Non lo esporrò perché preferisco che i muri delle aule che frequento siano pieni di disegni dei bambini e delle bambine, di loro fotografie, di loro progetti, di loro realizzazioni, di cartelloni, di tabelle con la ripartizioni dei ruoli, di calendari, di frasi importanti come ad esempio quelle riportate nei princìpi generali della nostra Costituzione.
Sono sicuro che, anche a causa di questa anticipazione, sarò accusato di fare politica a scuola; la prego di lasciarmi spiegare una differenza sostanziale in cui credo fortemente e che ho maturato in questi anni di scuola.
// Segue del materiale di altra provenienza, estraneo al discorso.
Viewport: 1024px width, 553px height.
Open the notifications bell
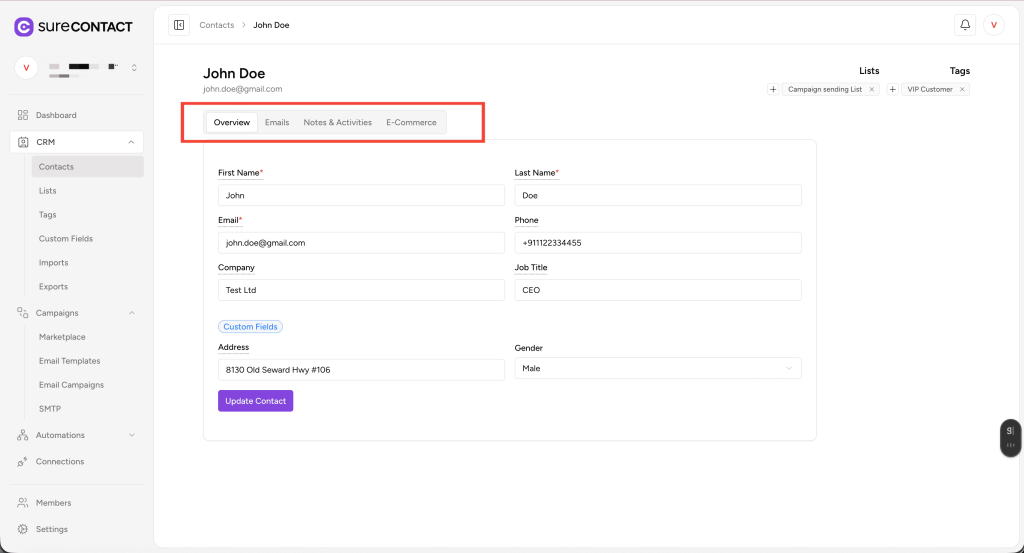coord(965,25)
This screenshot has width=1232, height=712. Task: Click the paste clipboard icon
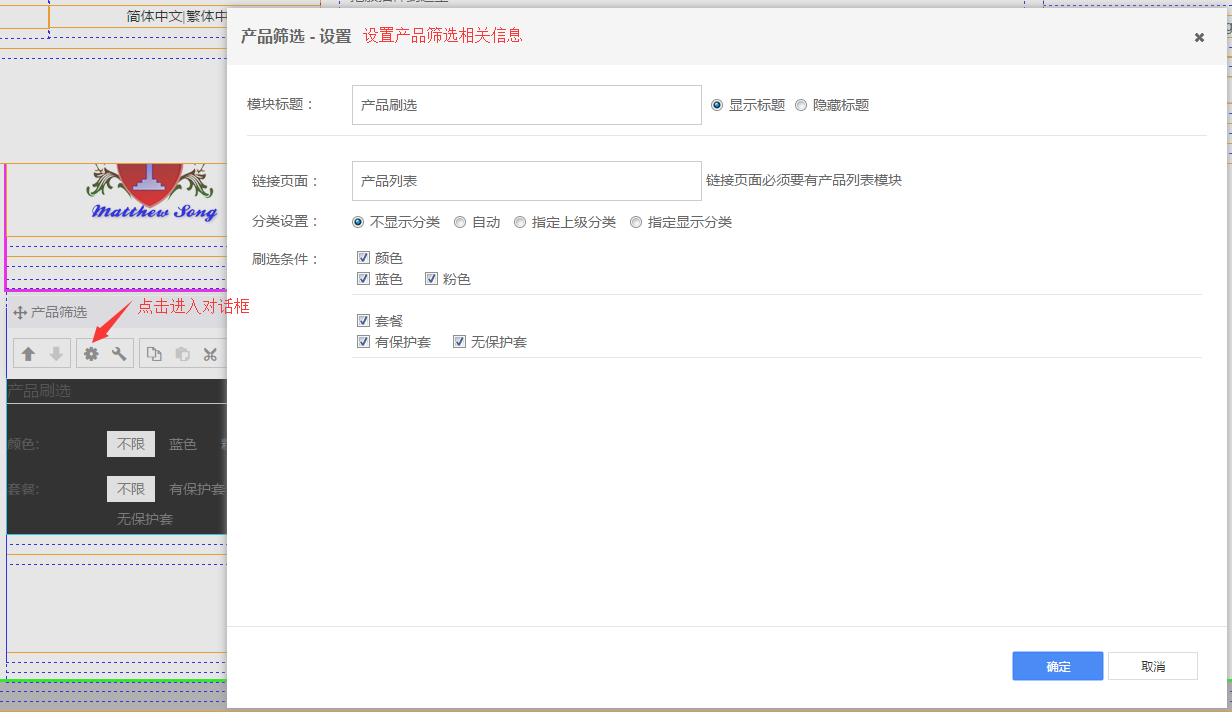pyautogui.click(x=182, y=354)
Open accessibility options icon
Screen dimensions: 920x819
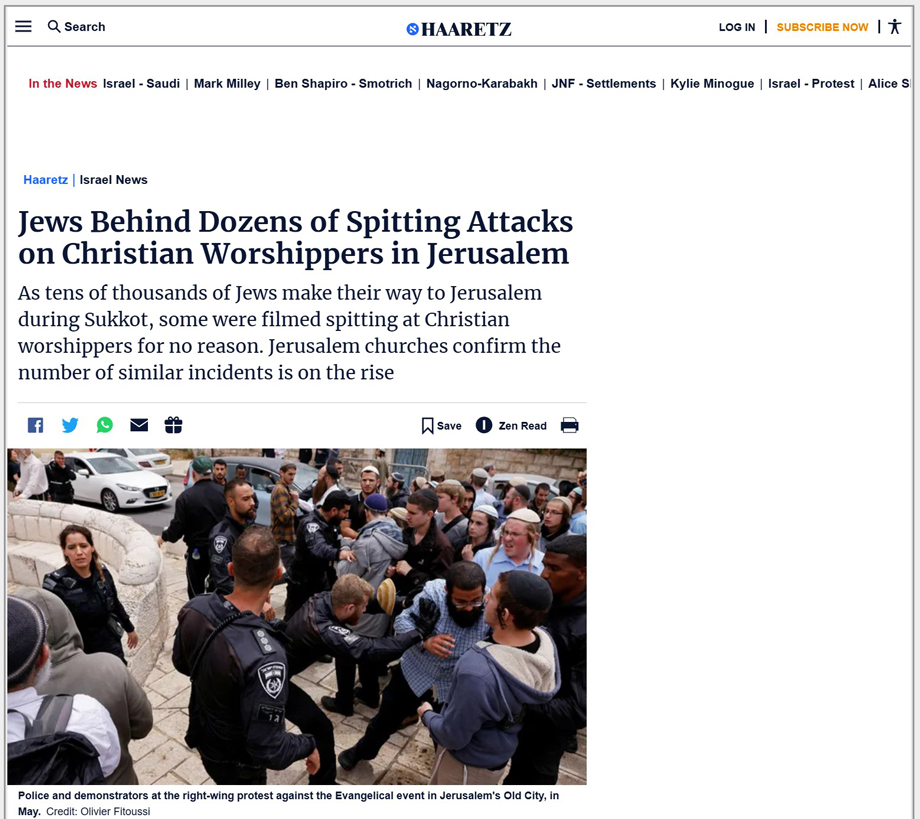[895, 27]
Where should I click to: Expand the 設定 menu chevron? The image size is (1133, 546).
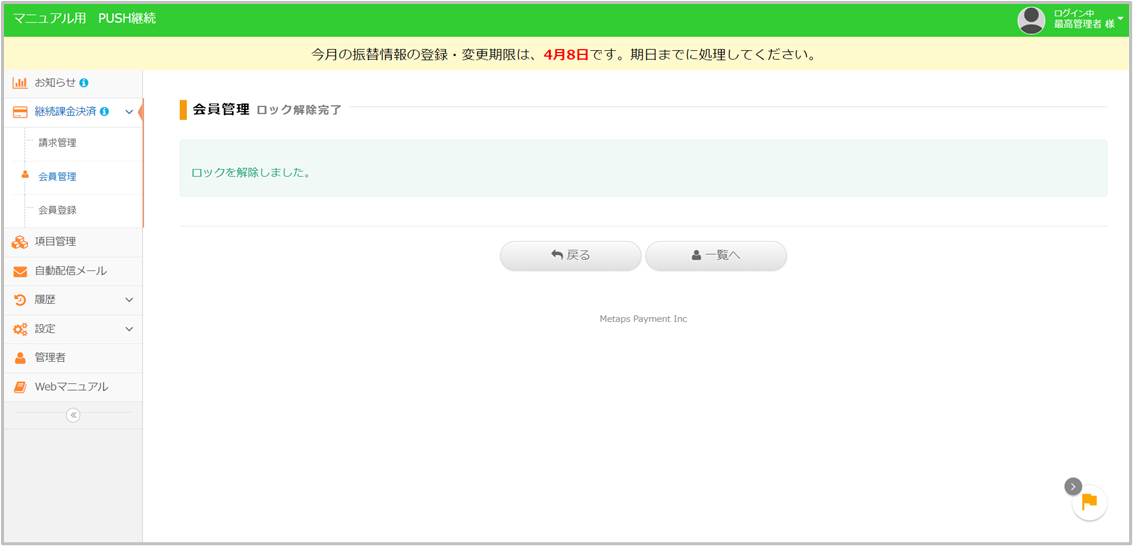point(129,329)
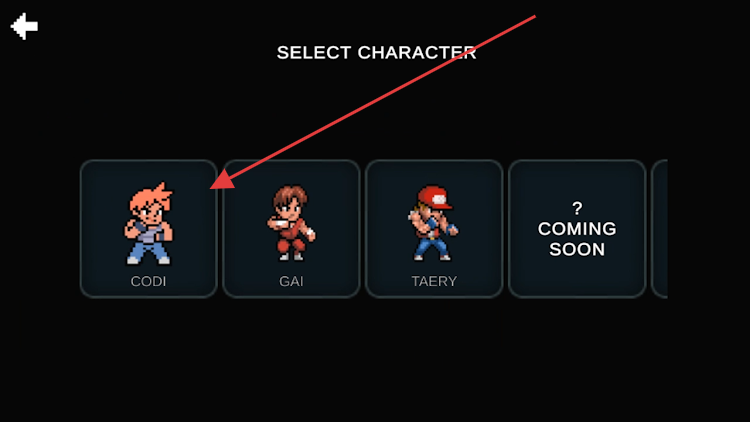The height and width of the screenshot is (422, 750).
Task: Click the word SOON on the locked card
Action: [x=577, y=249]
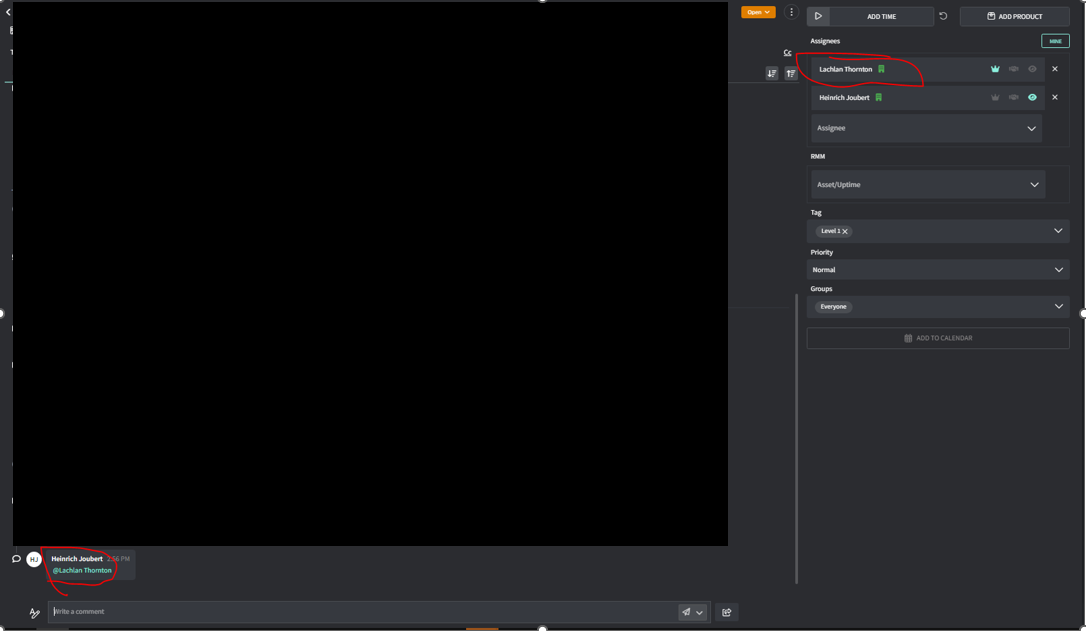Click the reset timer arrow icon
Screen dimensions: 1086x631
point(943,16)
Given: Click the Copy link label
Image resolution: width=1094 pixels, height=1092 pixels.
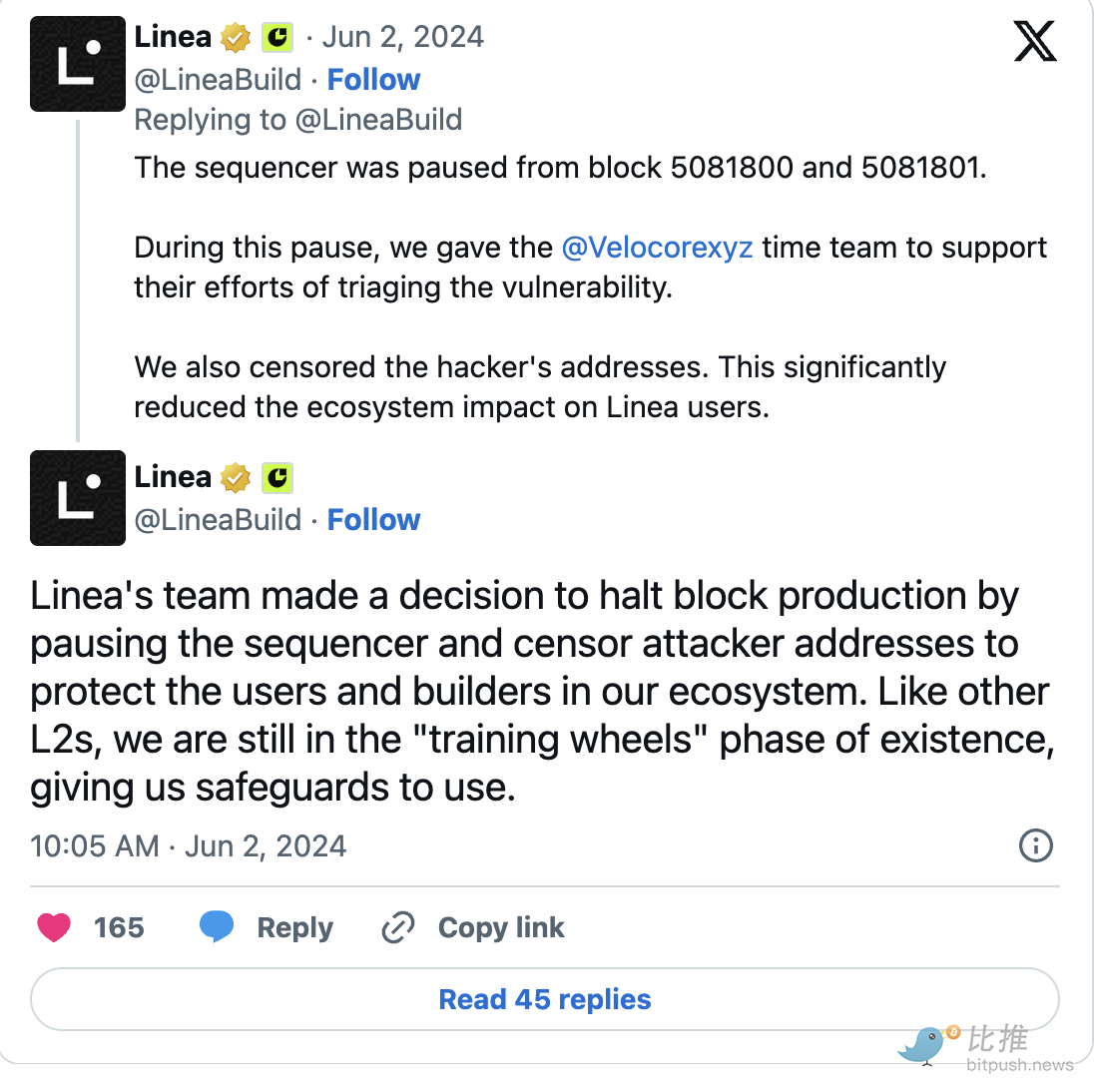Looking at the screenshot, I should tap(501, 927).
Io penso che gli insegnanti non debbano connotare il proprio ruolo educativo in classe con una visione “partitica” della realtà ma, proprio in quanto educatori, non possano fare a meno di fare politica in classe.
Se per politica intendiamo l’arte del governo a favore della “polis” o meglio se la intendiamo come una serie di tecniche relative all’organizzazione della vita pubblica, io credo che a scuola si faccia politica ogni volta che si sceglie come disporre i banchi, come spiegare un argomento, come organizzare il lavoro scolastico, come verificare gli elaborati e come valutarli, come intervenire in caso di difficoltà di apprendimento, come parlare con i bambini dei problemi di un loro compagno con disabilità, come affrontare un litigio, come comportarsi di fronte a qualche bambino che offende i compagni o che dice parolacce, come rispondere alle domande imbarazzanti, come motivare chi fatica ad apprendere, come aiutare chi è in difficoltà, come aumentare l’autostima degli alunni che si sentono sfiduciati, come risolvere un problema che li riguarda, come insegnare a mettersi dal punto di vista dell’altro, come far ragionare attorno ai pregiudizi e agli stereotipi, come risolvere un problema tutti insieme, come occuparsi dei “beni comuni”.
Fare politica a scuola non vuol dire educare a pensarla come l’insegnante ma aiutare i bambini e le bambine a ragionare con la propria testa, a pensare pensieri difficili, a credere nelle proprie possibilità, a riconoscere i propri limiti, a provare empatia, a litigare bene, a sperimentare che insieme si può imparare meglio e che solo insieme si possono risolvere i problemi comuni.
Il grande pedagogista Bruno Ciari, a cui ho contribuito ad intitolare la scuola in cui lavoro, scriveva che “le attitudine ed i valori etici, in quanto di natura pratica, non possono che derivare da un modo di operare e di vivere”.
Anche mettere in atto i valori della scuola della Costituzione vuol dire fare una scelta politica dunque anche la mia decisione di non esporre il crocefisso è di tipo politico e di nessun’altra natura.
Io credo che quello dell’insegnante sia un mestiere sempre più difficile in questo Paese che crede poco nelle intelligenze e nelle creatività dei suoi giovani ma mi rincuora sempre ricordare il messaggio del maestro di tutti noi maestri, Mario Lodi, quando scriveva che “davanti al maestro e alla maestra passa sempre il futuro. Non solo quello della scuola, ma quello di un intero Paese: che ha alla sua base un testo fondamentale e ricchissimo, la Costituzione, che può essere il primo strumento di lavoro.”
È proprio con questo riferimento alla nostra meravigliosa Costituzione, quale primo strumento di lavoro, che rifiuto il crocefisso con cui Lei doterà le scuole ferraresi e Le auguro un buon lavoro.